Work task: However many lines the data holds, transcribe them all exactly.

== Segment start ==

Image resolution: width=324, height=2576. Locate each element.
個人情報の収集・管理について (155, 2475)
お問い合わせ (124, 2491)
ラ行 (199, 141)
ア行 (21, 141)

== Segment end ==

Reply to the exercise:
Image resolution: width=324, height=2576. Locate each element.
個人情報の収集・管理について (155, 2475)
お問い合わせ (124, 2491)
ラ行 (199, 141)
ア行 (21, 141)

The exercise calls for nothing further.